Safety at OCNexus

OCNexus is an autonomous development pipeline. Every request is classified by a safety layer before any code is written or any LLM tokens are spent. This page documents what OCNexus will and won't build, and how the classifier works.

Design Principle: The classifier runs before the pipeline. If a request is blocked, no pipeline run starts, no tokens are consumed, and no cost is incurred.

Prohibited Categories

Requests in these categories are always blocked. The user receives a specific decline message explaining why and what to do if the block was incorrect.

BLOCKED competitive_product

Building an AI-powered development pipeline that automates issue-to-PR workflows — OCNexus's core product.

Decline message: "Building AI-powered development pipelines is outside what OCNexus processes — that's the core of what we do here. If you're building a different kind of automation tool, describe what it does and we'll take another look."
BLOCKED illegal_activity

Systems designed to facilitate fraud, unauthorized access, data theft, or any criminal activity.

Decline message: "This request describes functionality OCNexus won't build. See our usage policy for what's in and out of scope."
BLOCKED ai_policy_violation

Tools designed to circumvent Anthropic, OpenAI, or other AI provider usage policies.

Decline message: "This request involves circumventing AI provider usage policies, which OCNexus won't process. If you're building a legitimate AI integration, rephrase without the policy-bypassing aspect."
BLOCKED malware

Malicious code, vulnerability exploits, ransomware, spyware.

Decline message: "OCNexus won't build malicious software, exploits, or tools designed to damage systems. If this was blocked incorrectly, contact safety@ocnexus.dev with your project ID."
BLOCKED deceptive_systems

Applications designed to deceive users about their nature or harvest data without disclosure.
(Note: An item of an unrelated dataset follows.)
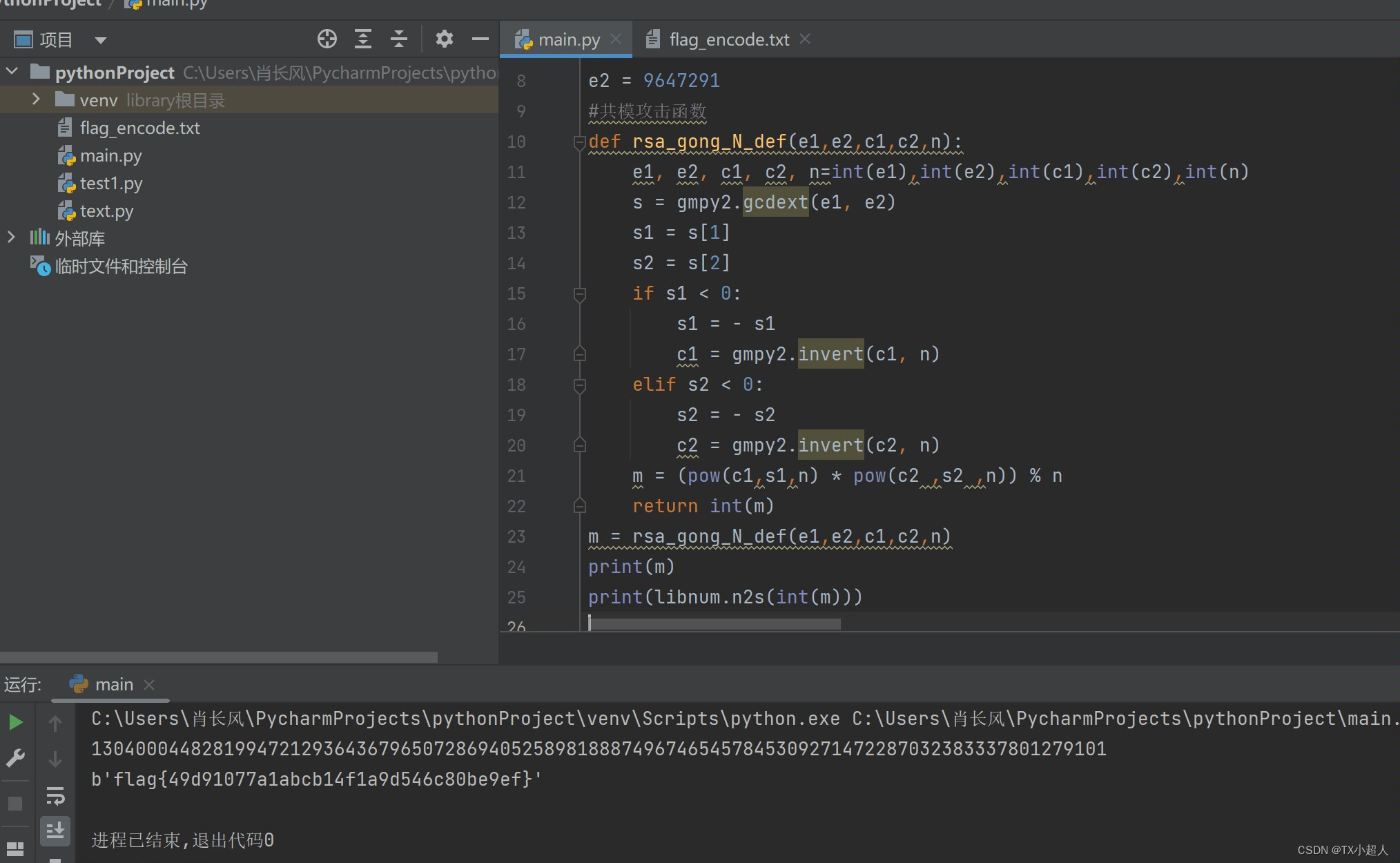Click the run button to execute main.py
Viewport: 1400px width, 863px height.
[x=17, y=719]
Decline message: "Applications designed to deceive users about their nature are outside OCNexus scope. If you're building a legitimate chatbot or automated system, make sure it discloses its nature."
BLOCKED destructive_operations

Requests to delete production data, destroy infrastructure, or cause irreversible harm.

Decline message: "Requests to delete production data or destroy infrastructure are blocked as a safety measure. If you need to perform a controlled data operation, describe the specific scope and safeguards."

Restricted Categories

Requests in these categories are not blocked but require human approval before the pipeline runs. The user sees a gate message and must explicitly approve.

GATED high_risk_financial

Changes to payment processing, payout logic, or subscription billing in production.
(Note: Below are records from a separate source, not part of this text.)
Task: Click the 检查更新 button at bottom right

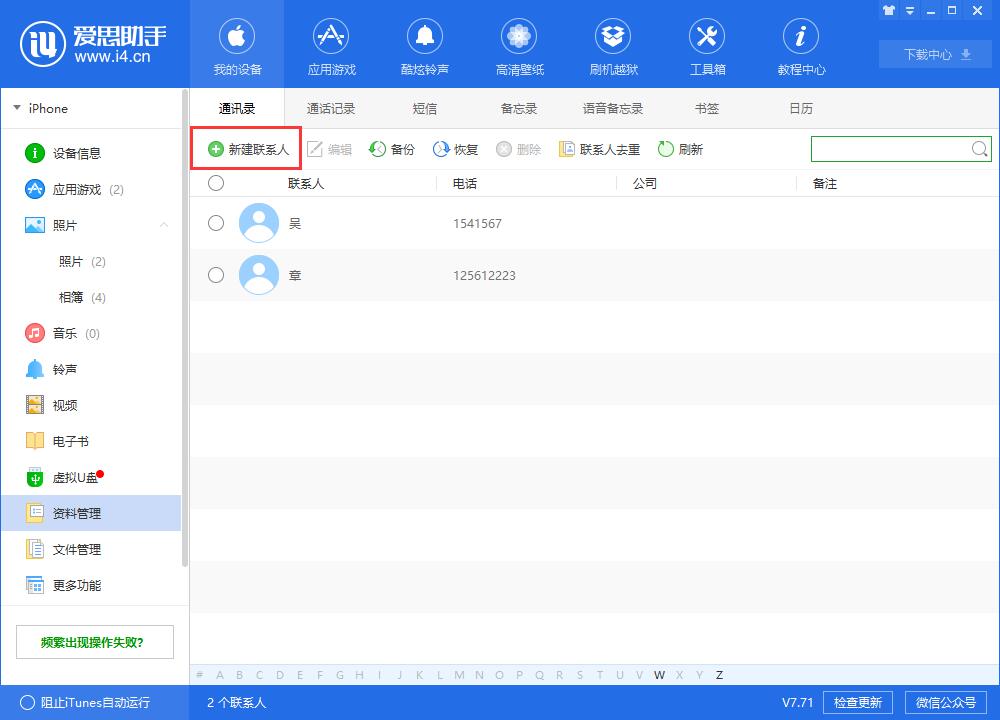Action: coord(858,702)
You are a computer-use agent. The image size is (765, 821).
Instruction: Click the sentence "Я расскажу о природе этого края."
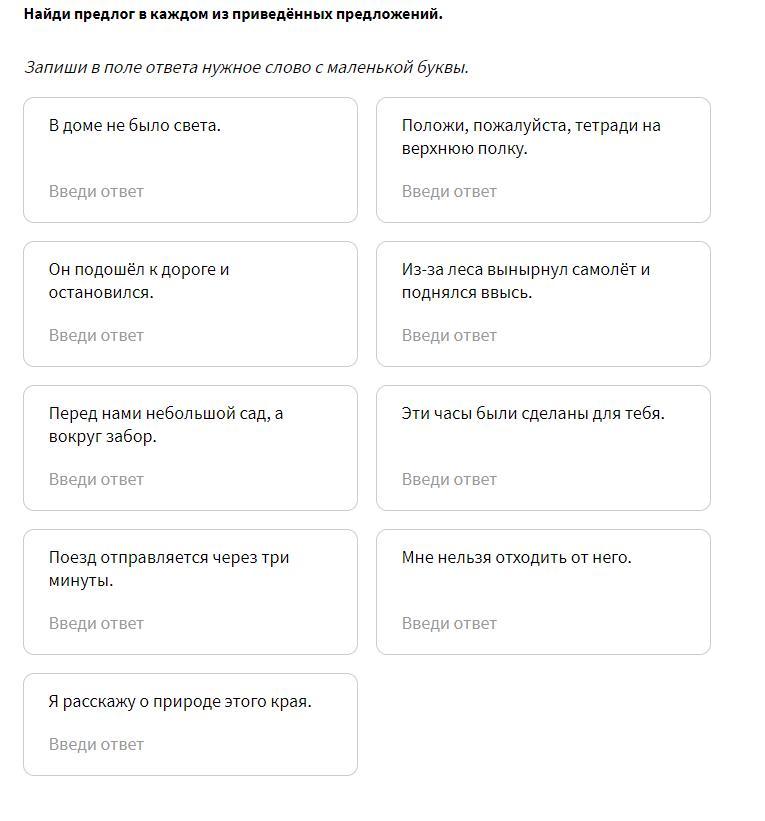(x=180, y=701)
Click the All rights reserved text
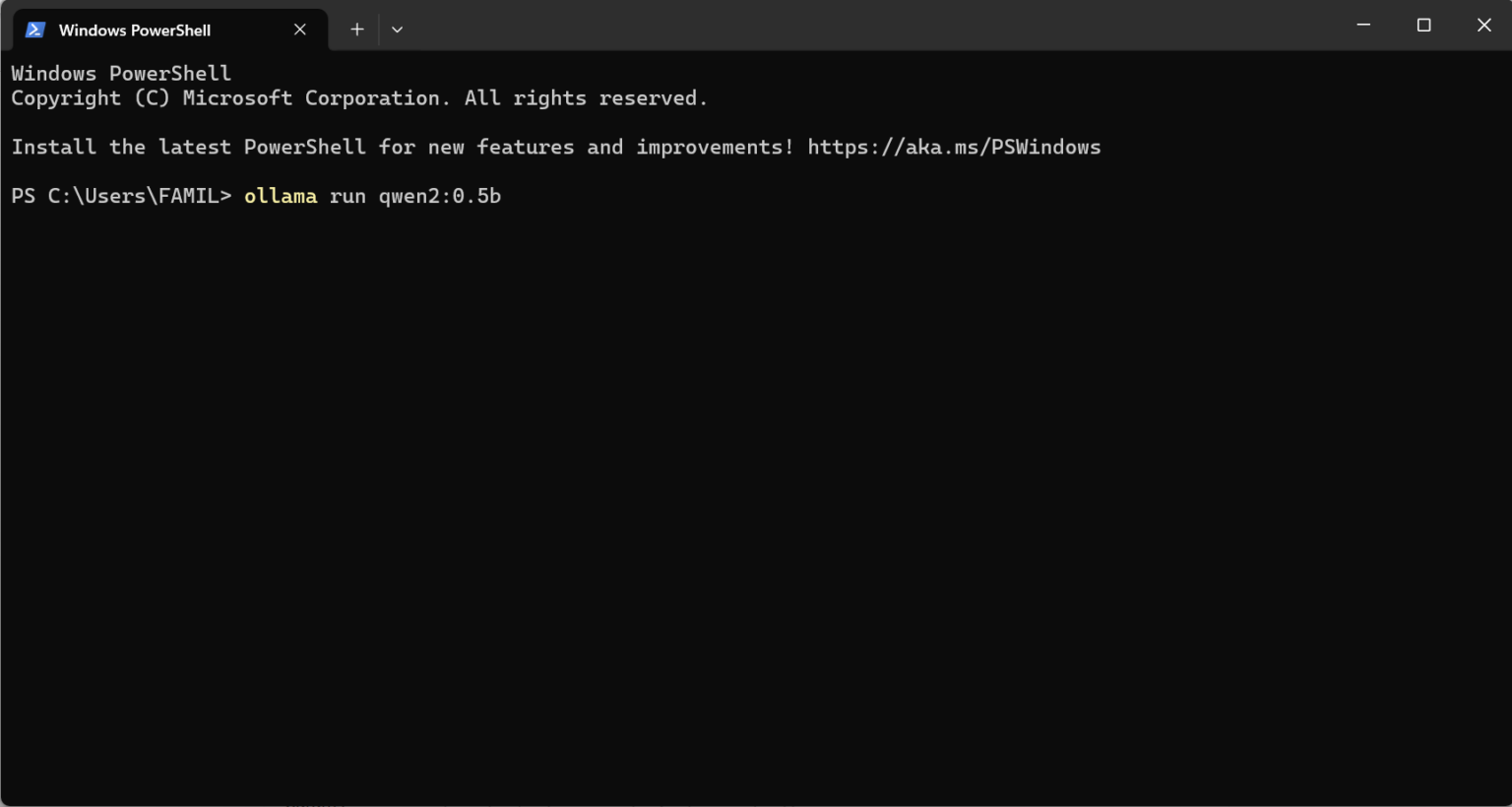The width and height of the screenshot is (1512, 807). click(586, 98)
Gate message: "This request involves payment processing or billing changes. A human review of the spec is required before any code is written."
GATED auth_system

Modifications to authentication, authorization, or session management.
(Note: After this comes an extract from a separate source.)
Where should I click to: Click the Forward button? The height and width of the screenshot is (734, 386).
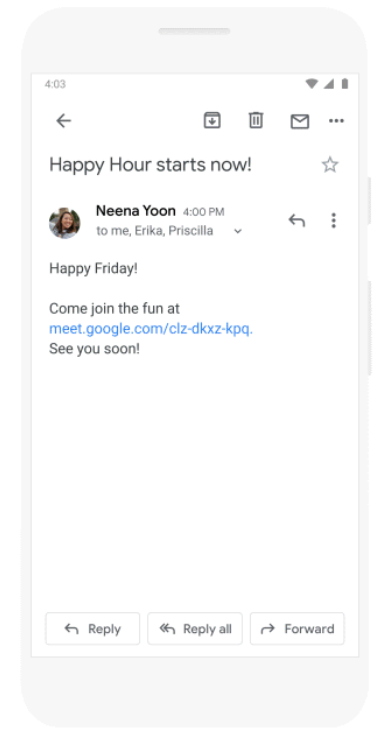coord(298,629)
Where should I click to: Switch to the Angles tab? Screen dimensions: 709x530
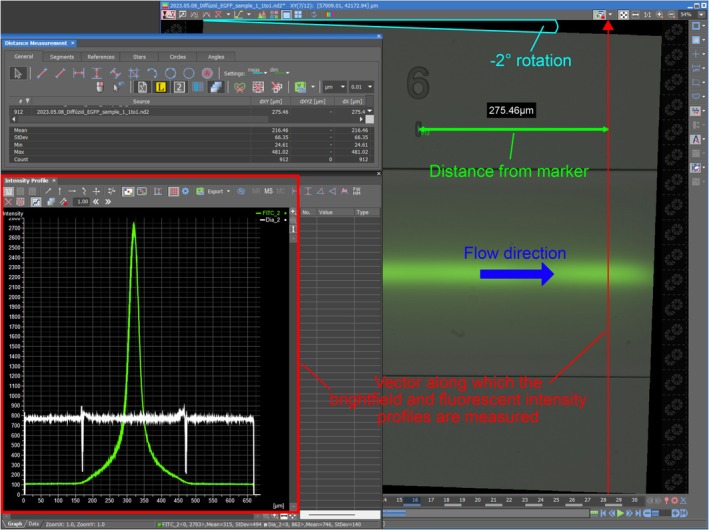pyautogui.click(x=216, y=57)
Gate message: "This request modifies authentication or authorization. A human review of the spec and implementation is required before merge."
GATED data_export

Any operation that exports or permanently deletes significant user data.

Gate message: "This request involves bulk data export or deletion. Human approval with a logged reason is required before proceeding."
GATED production_infrastructure

Railway, Supabase, DNS, or SSL changes in production environment.

Gate message: "This request changes production infrastructure (Railway, Supabase, DNS, or SSL). Human approval is required."

How the Classifier Works

The safety classifier is a lightweight Claude pass that runs before the main pipeline. It takes less than 2 seconds and costs a fraction of a cent per classification.

1
Request received

User submits an issue or chat message.

2
Safety classification

Claude classifies the request against prohibited and restricted categories. The request text is hashed (SHA-256) and logged.

3
Decision

Safe: Pipeline runs normally. Restricted: Human gate required. Prohibited: Request blocked with decline message.

4
Escalation

If an account triggers 5+ blocks in 24 hours, the account is flagged for manual review.


Appeals

If you believe a request was incorrectly blocked:

  1. Check the decline message — it often explains how to rephrase the request.
  2. Rephrase the request to clarify your intent. A fraud detection tool is not fraud facilitation.
  3. If the block persists, email safety@ocnexus.dev with your project ID and the request text.

We review appeals within 24 hours and update the classifier if the block was incorrect.


Transparency

All safety classifications are logged and visible in the OCNexus dashboard under Safety → Recent Logs. Each log entry includes:

  • The category that was triggered
  • Whether the request was blocked or gated
  • The classifier's reasoning
  • A SHA-256 hash of the request text (the full text is not stored)
  • Timestamp

We do not store the full text of classified requests. Only the hash is retained for audit purposes.

Last updated: February 21, 2026. This policy may be updated as we refine the classifier. Changes are logged in the OCNexus changelog.